Ce jeudi, la capitale haïtienne, Port-au-Prince, a été le théâtre d’une montée significative de la tension, marquée par le blocage de plusieurs quartiers, l’érection de barricades, et l’embrasement de pneus, notamment à Nazon, Lalue, Canapé-Vert, Delmas, ainsi qu’à divers endroits au nord de la ville. Ces perturbations sont étroitement liées aux activités des gangs armés, ainsi qu’à une mobilisation antigouvernementale qui s’intensifie depuis plusieurs jours.
Les scènes de blocages et d’affrontements urbains soulignent les défis persistants auxquels est confrontée la population haïtienne, pris entre les violences perpétrées par les gangs et les manifestations contre le gouvernement en place.
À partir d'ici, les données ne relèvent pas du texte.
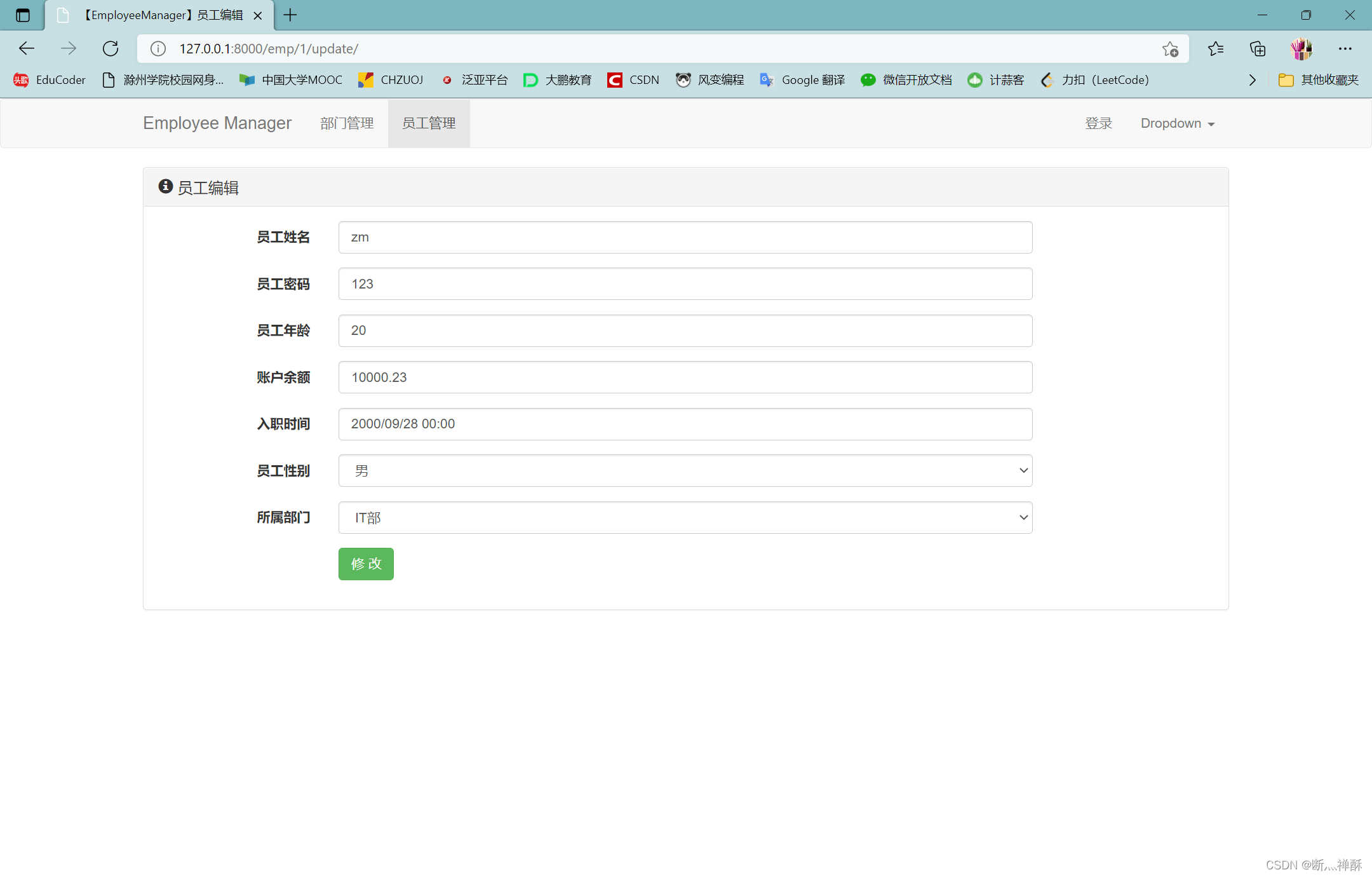1372x877 pixels.
Task: Open a new browser tab
Action: 290,15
Les quartiers touchés deviennent des zones de tension où la vie quotidienne est perturbée, mettant en péril la sécurité des résidents.
Par ailleurs, le gang de Bel-Air a intensifié ses attaques contre le quartier de Solino, générant un climat d’insécurité croissante. L’incendie de plusieurs maisons et la fuite continue des familles de la zone témoignent de l’ampleur des défis auxquels les autorités locales sont confrontées pour maintenir la stabilité.